Eugene David
...The One-Minute Pundit

Wednesday, October 12, 2005


The American Society of Willfully Ignorant Advertisers congratulates itself for ANOTHER JOB WELL DONE:

[A]cross prime-time TV, the number of ads and promos has increased sharply over the years. A typical "one-hour" prime-time series clocks in at less than 42 minutes, down from 44 minutes several years ago and nearly 48 minutes in the 1980s....

To prevent channel surfing, networks increasingly avoid airing commercials between shows. Instead, they save several minutes of more substantial scenes for a show's ending and then move "seamlessly" into the next program. The upshot is that more ads and promos air within programs.


But not to worry: they'll still donate the money:

Advertisers tolerate the excess bunching of commercials for the sake of reaching 25 million viewers in TV's biggest hits.

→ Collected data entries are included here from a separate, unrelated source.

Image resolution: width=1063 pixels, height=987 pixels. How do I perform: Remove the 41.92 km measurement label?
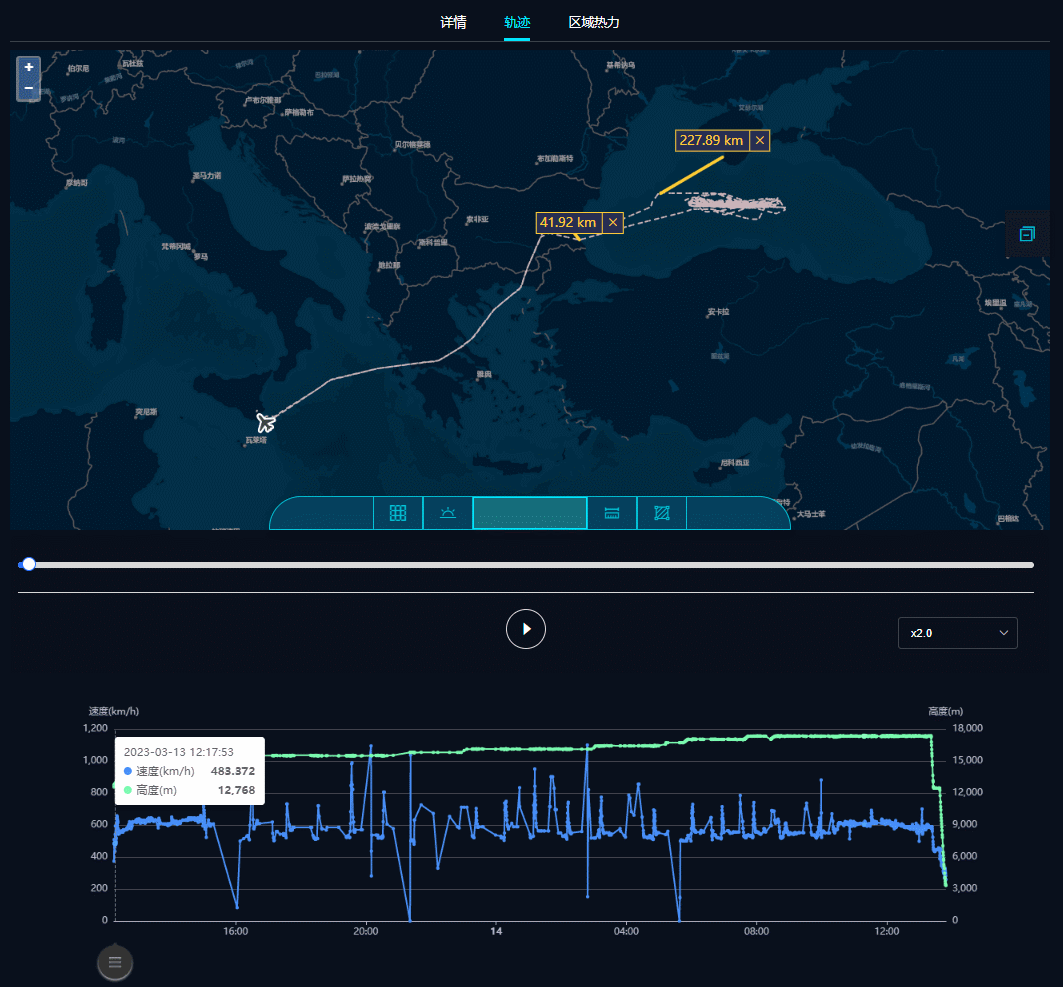613,222
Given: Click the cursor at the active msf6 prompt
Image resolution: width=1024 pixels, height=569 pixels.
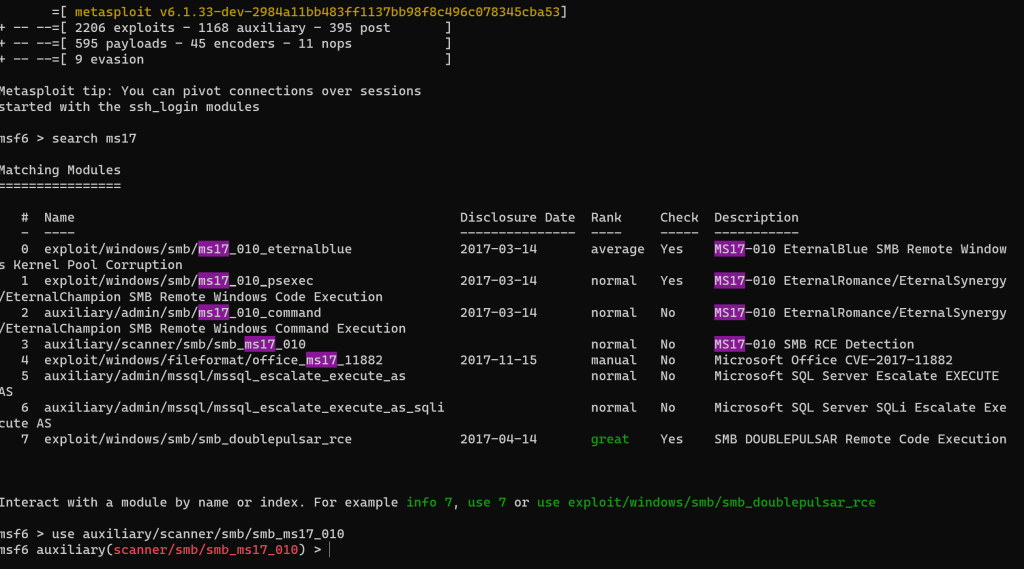Looking at the screenshot, I should pos(329,550).
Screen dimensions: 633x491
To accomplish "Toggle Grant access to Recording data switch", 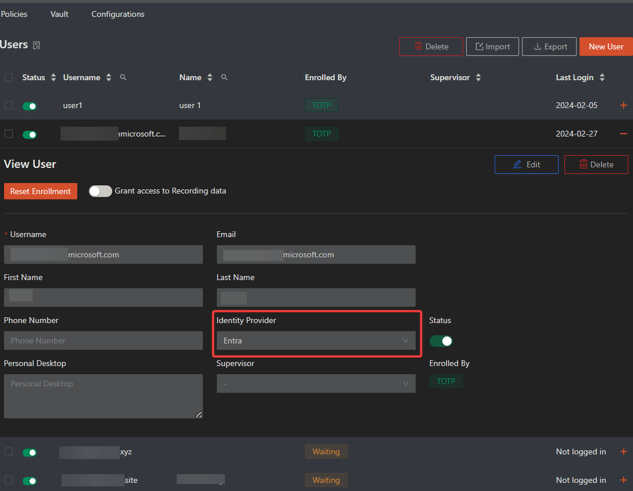I will (100, 191).
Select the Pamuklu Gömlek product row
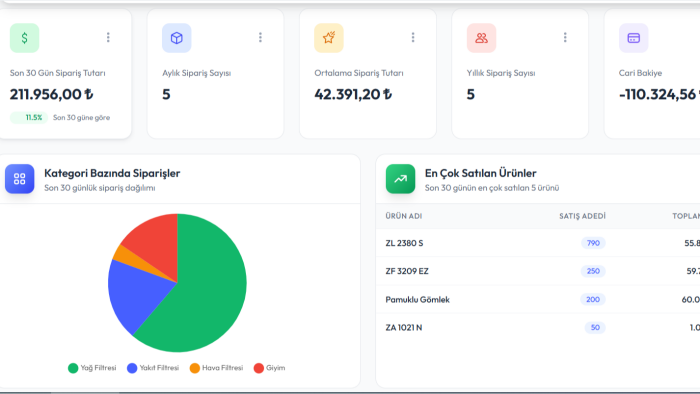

Housewives is among a handful of shows "where there's tremendous attention, passion and a halo effect where your commercial might actually resonate," says Initiative Media's top ad buyer Tim Spengler. "Up to a certain point, (they) look the other way."

Of course they would. Advertisers are the blind with blinders.

By the way, that was a nice closing touch there, Gary, from the rag that PIONEERED PLUGGING THE SUPER BOWL ADS.